▶ [INFORMATION GIVEN]:
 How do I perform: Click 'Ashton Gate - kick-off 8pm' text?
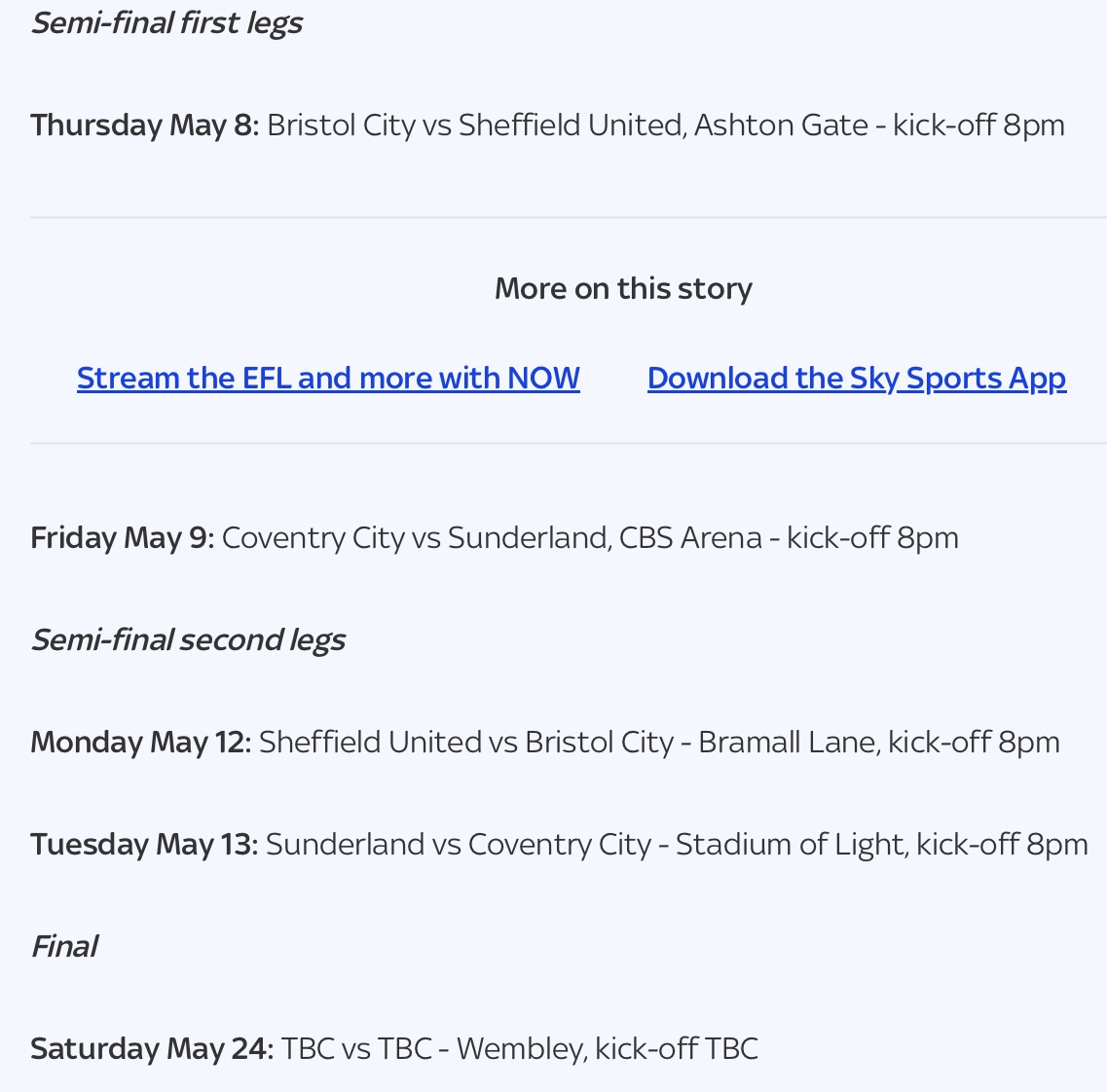coord(879,125)
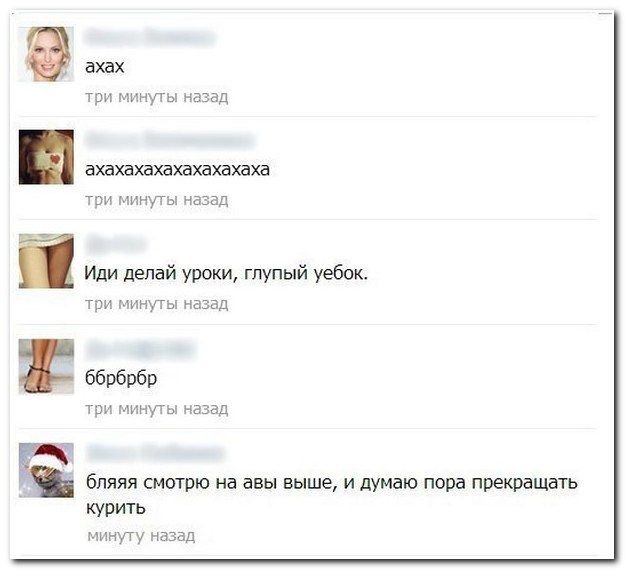
Task: Click the "ахахахахахахахахаха" comment text
Action: coord(177,169)
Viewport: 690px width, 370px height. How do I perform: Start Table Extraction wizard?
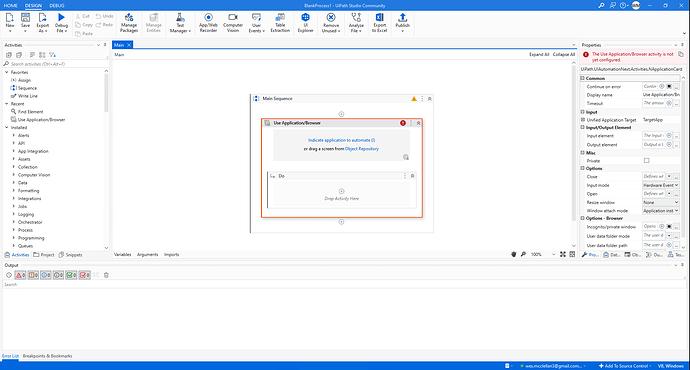coord(280,22)
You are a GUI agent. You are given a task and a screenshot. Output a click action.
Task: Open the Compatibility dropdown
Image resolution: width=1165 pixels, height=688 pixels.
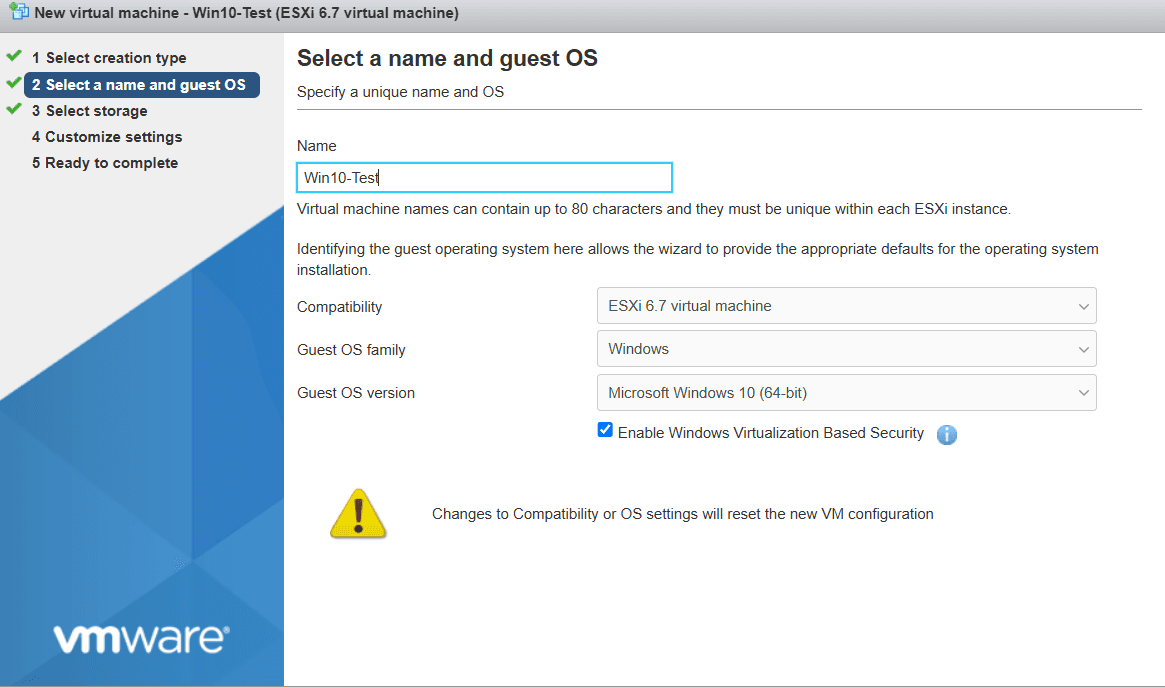(x=846, y=306)
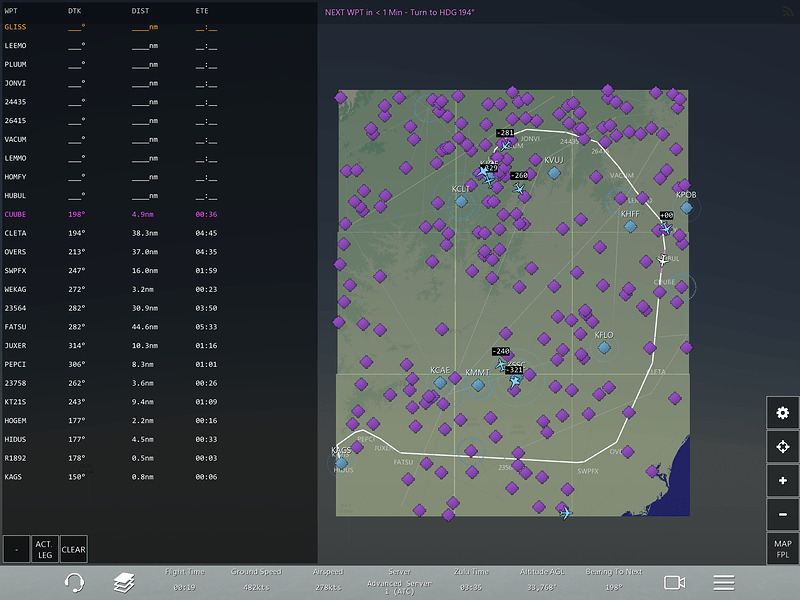Zoom out of the map
The width and height of the screenshot is (800, 600).
click(x=782, y=514)
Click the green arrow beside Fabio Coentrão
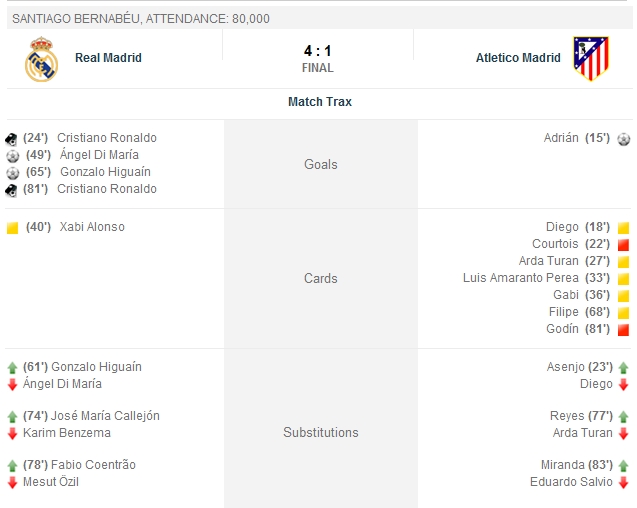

▶ [WHAT TO PRODUCE]:
Only the lines from the one with "Viewport: 690px width, 370px" to the end of the listing, both ends included, should be retyped exactly; no pictures belong in the copy.

▶ [ANSWER TO THE PROBLEM]:
Viewport: 690px width, 370px height. How do I perform: Start Table Extraction wizard?
coord(280,22)
You are a GUI agent. You are given a task and a screenshot. Output a click action.
Task: Open the Compatibility dropdown
Image resolution: width=1165 pixels, height=688 pixels.
(x=846, y=306)
Zoom out of the map
The width and height of the screenshot is (800, 600).
click(x=782, y=514)
Click the green arrow beside Fabio Coentrão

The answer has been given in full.